When I  became a Christ-follower and soon after a husband, my narrative identity changed radically regarding how I understood myself, what life actually meant; what the good - as in virtuous, moral, loving, true - life looked like apart from much of what I assumed prior. I changed my understanding and conformed my way of life around what really mattered as defined by following Christ. I still worked and lived in American culture, but not in an unexamined way.
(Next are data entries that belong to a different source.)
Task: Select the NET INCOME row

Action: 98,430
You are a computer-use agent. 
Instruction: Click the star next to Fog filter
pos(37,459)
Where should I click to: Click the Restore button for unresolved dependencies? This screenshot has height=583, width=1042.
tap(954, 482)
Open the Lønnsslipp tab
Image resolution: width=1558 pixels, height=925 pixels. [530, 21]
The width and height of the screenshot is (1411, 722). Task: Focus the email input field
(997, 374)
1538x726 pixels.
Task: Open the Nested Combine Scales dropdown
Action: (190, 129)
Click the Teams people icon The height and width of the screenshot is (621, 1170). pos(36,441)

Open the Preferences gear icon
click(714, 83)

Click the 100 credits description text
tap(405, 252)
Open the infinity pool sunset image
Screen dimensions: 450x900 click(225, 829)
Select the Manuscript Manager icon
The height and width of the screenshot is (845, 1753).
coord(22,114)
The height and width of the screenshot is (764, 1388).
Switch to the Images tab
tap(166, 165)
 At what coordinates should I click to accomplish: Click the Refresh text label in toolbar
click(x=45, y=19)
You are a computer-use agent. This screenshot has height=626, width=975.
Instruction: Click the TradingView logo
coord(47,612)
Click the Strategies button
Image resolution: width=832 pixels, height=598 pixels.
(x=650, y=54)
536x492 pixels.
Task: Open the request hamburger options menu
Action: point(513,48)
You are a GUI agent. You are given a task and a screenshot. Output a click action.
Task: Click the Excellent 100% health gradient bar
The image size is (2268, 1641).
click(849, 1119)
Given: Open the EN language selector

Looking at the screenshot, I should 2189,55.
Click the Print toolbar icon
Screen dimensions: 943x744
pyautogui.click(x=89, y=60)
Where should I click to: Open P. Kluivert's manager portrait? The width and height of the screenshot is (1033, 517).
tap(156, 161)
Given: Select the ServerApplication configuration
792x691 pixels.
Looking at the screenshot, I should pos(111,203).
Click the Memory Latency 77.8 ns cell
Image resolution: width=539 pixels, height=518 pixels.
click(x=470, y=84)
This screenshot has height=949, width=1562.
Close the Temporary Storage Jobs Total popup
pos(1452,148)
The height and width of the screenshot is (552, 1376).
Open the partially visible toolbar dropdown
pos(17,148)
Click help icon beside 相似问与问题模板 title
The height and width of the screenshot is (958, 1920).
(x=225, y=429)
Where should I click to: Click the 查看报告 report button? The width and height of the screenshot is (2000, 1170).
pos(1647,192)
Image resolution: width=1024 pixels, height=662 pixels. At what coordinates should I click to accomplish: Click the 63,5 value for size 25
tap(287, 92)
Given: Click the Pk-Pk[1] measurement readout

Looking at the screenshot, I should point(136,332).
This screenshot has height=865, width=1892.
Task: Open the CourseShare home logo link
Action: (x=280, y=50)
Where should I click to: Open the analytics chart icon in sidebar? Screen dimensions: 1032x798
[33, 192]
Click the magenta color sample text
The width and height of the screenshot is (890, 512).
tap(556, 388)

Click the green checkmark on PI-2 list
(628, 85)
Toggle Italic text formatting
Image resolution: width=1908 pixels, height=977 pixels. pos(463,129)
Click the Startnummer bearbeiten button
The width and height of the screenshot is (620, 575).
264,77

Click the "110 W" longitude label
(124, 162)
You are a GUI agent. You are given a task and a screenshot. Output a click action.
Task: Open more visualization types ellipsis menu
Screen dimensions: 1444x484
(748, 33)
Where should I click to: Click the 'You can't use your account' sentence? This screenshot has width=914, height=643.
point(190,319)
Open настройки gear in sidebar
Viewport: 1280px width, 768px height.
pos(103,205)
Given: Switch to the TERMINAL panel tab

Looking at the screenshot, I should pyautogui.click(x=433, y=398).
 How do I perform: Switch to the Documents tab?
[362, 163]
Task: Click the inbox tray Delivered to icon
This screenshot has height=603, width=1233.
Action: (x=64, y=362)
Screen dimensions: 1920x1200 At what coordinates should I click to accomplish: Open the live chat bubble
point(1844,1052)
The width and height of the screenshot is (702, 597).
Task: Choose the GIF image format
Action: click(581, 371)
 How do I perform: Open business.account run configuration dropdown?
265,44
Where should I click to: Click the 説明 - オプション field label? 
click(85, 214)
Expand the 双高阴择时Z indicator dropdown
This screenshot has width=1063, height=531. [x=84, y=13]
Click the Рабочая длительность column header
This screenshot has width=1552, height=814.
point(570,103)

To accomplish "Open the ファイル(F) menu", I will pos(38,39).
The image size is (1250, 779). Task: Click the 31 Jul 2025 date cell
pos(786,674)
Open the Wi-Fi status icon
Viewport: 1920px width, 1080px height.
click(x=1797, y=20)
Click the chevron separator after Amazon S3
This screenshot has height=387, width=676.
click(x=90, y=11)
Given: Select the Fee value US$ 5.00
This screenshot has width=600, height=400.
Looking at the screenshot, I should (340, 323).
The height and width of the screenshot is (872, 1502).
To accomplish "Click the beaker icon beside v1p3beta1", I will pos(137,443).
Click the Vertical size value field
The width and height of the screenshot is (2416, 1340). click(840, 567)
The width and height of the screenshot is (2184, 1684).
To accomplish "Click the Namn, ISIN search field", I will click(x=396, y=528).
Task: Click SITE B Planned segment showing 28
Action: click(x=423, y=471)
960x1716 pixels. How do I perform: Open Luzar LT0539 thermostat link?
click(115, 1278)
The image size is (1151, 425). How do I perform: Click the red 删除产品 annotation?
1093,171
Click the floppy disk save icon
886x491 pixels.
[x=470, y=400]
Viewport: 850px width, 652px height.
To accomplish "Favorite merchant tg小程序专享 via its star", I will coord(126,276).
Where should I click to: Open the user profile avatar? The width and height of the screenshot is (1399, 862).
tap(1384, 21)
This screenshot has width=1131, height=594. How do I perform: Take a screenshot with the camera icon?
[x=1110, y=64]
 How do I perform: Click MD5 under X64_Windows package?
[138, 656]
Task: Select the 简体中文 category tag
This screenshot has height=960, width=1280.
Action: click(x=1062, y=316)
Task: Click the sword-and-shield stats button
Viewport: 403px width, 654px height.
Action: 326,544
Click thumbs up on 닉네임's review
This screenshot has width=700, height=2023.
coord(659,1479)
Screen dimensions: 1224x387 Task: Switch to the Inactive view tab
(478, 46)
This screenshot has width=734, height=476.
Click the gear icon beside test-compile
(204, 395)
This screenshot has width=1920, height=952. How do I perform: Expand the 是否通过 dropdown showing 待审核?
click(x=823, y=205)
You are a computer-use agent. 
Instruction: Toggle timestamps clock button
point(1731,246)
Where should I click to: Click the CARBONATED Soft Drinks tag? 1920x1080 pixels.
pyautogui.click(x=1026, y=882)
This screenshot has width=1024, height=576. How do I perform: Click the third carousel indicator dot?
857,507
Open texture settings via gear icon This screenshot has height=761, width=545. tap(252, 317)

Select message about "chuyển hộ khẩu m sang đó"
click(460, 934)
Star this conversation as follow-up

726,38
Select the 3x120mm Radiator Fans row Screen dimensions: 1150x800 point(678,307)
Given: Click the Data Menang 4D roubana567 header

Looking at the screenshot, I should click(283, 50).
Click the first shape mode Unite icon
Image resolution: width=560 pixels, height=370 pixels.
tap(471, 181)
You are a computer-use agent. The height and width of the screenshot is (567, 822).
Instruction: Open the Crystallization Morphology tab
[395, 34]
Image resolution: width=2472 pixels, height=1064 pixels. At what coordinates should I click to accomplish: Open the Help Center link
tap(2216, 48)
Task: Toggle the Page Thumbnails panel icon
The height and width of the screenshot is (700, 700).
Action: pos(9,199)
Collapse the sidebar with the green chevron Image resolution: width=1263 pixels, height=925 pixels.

I now had a narrative identity which challenged the story I'd lived before and the meaning of life I'd accepted uncritically: as in what really is of transcendent worth and what isn't.

While the recognizability and expressing of my personality did not alter genetically at regeneration, my narrative identity was revolutionized spiritually, ethically and morally: first below the surface and then in my attitudes and behaviors as i took seriously the reality of sin. I gave my heart to the way of life revealed in the Scriptures and let be influenced by the indwelling unction of the Spirit. I became a new creation and still remained Kit within this new narrative identity.

Forty-two years later, the narrative identity I live today has matured, expanded, deepened, and transformed me beyond what I couldn't have even conceived when I agreed with Christ to give him me. I cannot see any other identity as being of more worth than this one which has bound my heart to the most meaningful STORY in the universe; in fact, the one which gives inestimable value to, animates, and sustains all of Creation. I still live it needing help daily, but this narrative compels and sustains me like no other. I neither seek nor desire  another spiritual identity. I apprehend no other narrative through which people find essential meaning, whether it be political, social, professional, ethnic, sexual, artistic, cultural, or national that would have the power to draw my heart away toward a new narrative identity. I've examined them all and can find no equivalently transcendent meaning which compares in ultimate value. Certainly, there is value and meaning in all of them, but not in a first things way.

Based on the last forty-two years of discovery, exploration, and growth, I can't predict how my narrative identity will continue to develop, but I can attest I will stay put in my Christ-knowing, Christ-loving and Christ-following narrative until my days come to an end here. I've much still to learn and change and grasp, but I've had four-plus decades to examine Christ and His patient, gracious work with the likes of me. Nothing else in this mysterious, beautiful, tormented, astounding  Creation compares; not even close.